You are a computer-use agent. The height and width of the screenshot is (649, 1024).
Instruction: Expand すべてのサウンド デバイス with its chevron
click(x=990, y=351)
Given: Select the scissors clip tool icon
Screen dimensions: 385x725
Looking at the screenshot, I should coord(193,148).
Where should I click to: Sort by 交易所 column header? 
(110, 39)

--------------------

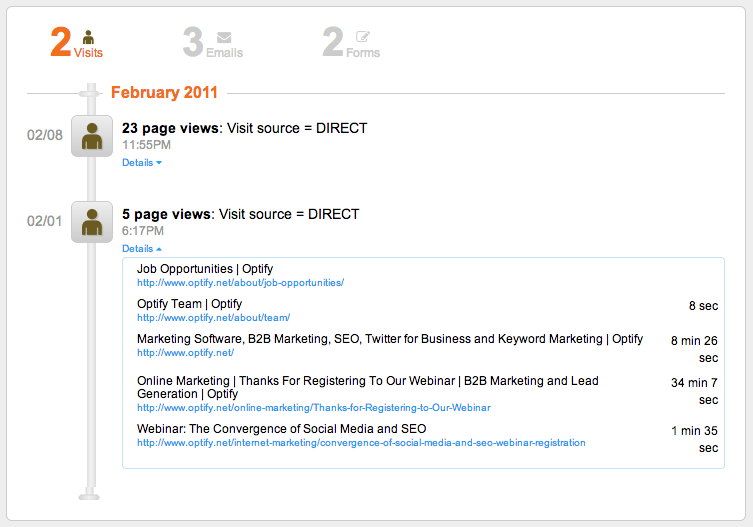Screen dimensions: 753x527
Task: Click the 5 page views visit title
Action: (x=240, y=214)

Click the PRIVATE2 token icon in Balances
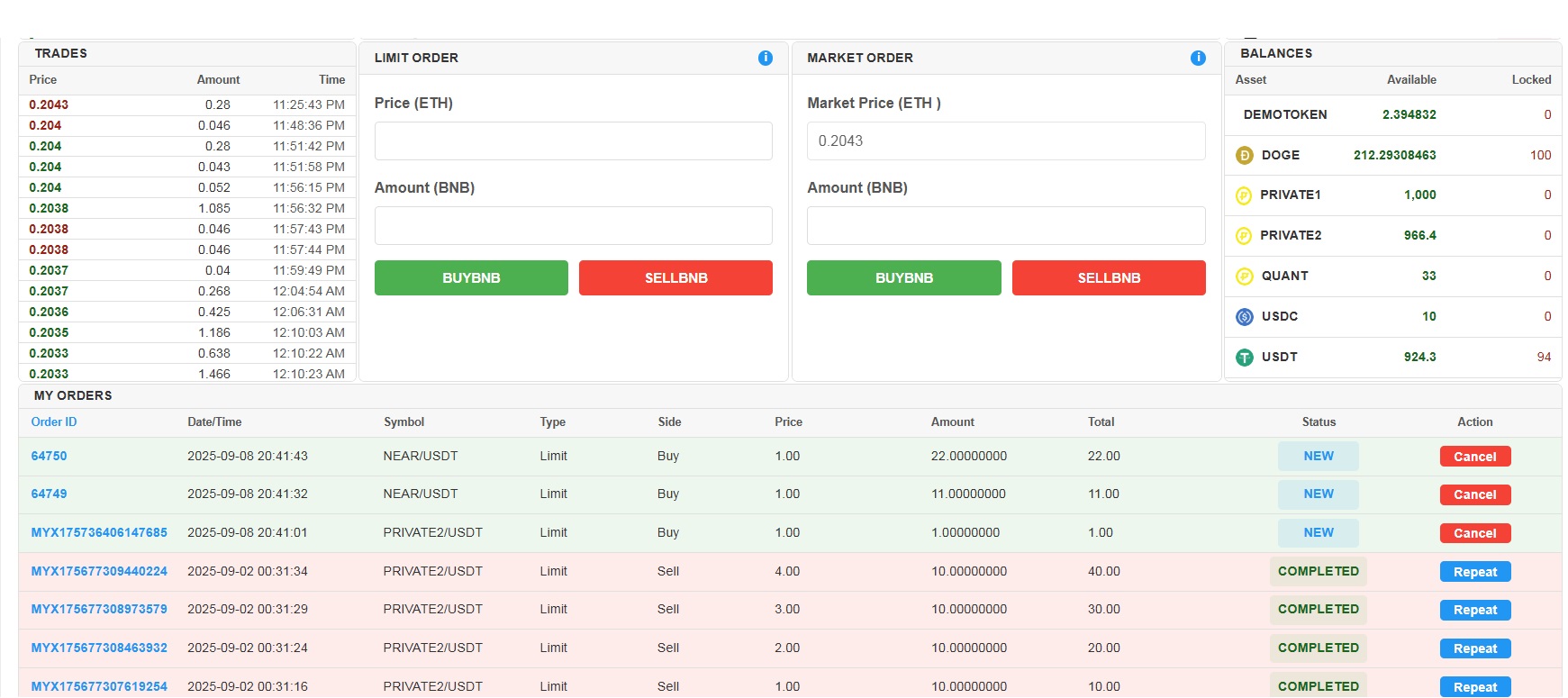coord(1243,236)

--------------------

Stated exercise: List each line of the records above that contains the word "should".

Solution to this problem:
Looking at the screenshot, I should coord(193,148).
Where should I click to: Sort by 交易所 column header? 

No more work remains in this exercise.